最近は老化防止や免疫力アップなどの謳い文句のもと知名度が向上し、本土でもちらほら見かけるようになりました。

きのこをメインとした料理では、使うきのこの種類は単一でなく複数の種類を取り合わせて使うと、きのこの旨みと香りに深みがでて増幅され美味しくなるというのが定説。
今日のボスカイオーラもたもぎ茸のほか戻した乾燥ポルチーニを使い、日本人好みのきのこと西洋人好みのきのこを共演させてみました。
そうなんですよ、トリュフやポルチーニはもちろん美味しいのですが、日本人が遺伝的に好むきのこは、やはり松茸にしめじ、舞茸など。
逆に西洋人は松茸の香りとかが苦手だと言われています。

きのこは出汁がよく出る食材ですが、その旨みのもとがグアニル酸。
三大旨味成分のひとつで、和風出汁では干し椎茸でとる出汁がそれで、鰹出汁がイノシン酸、昆布出汁がグルタミン酸です。
鰹出汁と昆布出汁などを組み合せたのがいわゆる合わせ出汁で、出汁を単体で使うよりも旨みがはるかに増幅して美味しくなります。
今日のパスタもきのこのグアニル酸に加え、ツナのイノシン酸、トマトのグルタミン酸の三大旨味成分が揃い踏みしています。
これで美味しくないわけがないんですね。





Ingredienti (per 2 persone)

スパゲッティ220g
タモギタケ150g
乾燥ポルチーニ15g
ポルチーニの戻し汁1/2カップ
ツナ(ソリッド)1缶
にんにく1片
ホールトマト1缶
唐辛子1本
オリーブオイル大さじ2
ラード大さじ2
白ワイン大さじ2
適量
黒胡椒適量
パルミジャーノ適量
プレッツェーモロ10枝

※分量は一応の目安なので味見しながら作ってください

Preparazione

乾燥ポルチーニはぬるま湯で戻し、タモギタケは小房に分けます。
にんにくは芽を取り除いてスライスします。

フライパンを弱火にかけ、オリーブオイルとラード、にんにくを加えてじっくりと香りを出します。
火を中火にして戻したポルチーニとタモギタケ、唐辛子を加えて炒め、きゅるきゅるしてきたら白ワインを注いで強火でアルコールを飛ばし、中火に戻してツナを漬け汁を切って加えます。
ホールトマトとポルチーニの出汁も加え、木べらでトマトを潰しながら10分ほど煮込み、塩胡椒で味を調整します。

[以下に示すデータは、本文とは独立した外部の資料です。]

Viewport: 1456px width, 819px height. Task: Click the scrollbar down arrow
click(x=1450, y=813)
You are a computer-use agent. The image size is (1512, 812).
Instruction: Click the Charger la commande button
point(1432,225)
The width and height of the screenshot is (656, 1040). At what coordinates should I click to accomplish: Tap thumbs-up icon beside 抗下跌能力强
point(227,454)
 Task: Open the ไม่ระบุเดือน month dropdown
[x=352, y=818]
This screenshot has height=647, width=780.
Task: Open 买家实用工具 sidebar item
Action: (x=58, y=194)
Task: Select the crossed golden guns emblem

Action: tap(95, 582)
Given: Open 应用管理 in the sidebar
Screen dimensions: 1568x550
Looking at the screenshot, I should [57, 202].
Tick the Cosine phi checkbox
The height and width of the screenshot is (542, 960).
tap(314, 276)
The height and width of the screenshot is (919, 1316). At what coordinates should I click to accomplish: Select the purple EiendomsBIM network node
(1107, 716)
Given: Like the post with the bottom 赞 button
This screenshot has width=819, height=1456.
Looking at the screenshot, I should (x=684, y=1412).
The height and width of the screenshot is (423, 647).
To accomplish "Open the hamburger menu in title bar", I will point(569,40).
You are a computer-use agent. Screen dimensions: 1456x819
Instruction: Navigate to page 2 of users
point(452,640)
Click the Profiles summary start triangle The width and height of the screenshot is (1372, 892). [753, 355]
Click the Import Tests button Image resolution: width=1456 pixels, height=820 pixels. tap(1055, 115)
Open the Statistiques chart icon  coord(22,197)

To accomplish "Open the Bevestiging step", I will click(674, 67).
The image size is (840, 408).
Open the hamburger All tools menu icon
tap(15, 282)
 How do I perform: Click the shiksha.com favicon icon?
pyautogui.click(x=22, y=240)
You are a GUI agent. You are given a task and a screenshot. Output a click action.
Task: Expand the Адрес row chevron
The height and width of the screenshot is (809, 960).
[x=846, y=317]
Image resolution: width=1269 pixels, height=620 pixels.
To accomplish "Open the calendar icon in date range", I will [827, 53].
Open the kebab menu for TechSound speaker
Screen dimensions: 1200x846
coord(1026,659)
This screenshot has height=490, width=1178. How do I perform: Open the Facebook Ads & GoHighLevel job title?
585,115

表示より短めに茹でたパスタを加えてパスタにソースを吸わせるようにマンテカーレします。
もう一度味を見て足りないようなら塩で調整します。

皿に盛ってチーズと黒胡椒を挽きかけます。
プレッツェーモロ(イタリアンパセリ)の粗みじん切りを散らしかけ、ヴァージンオイルをさっとまわしかければ出来上がり。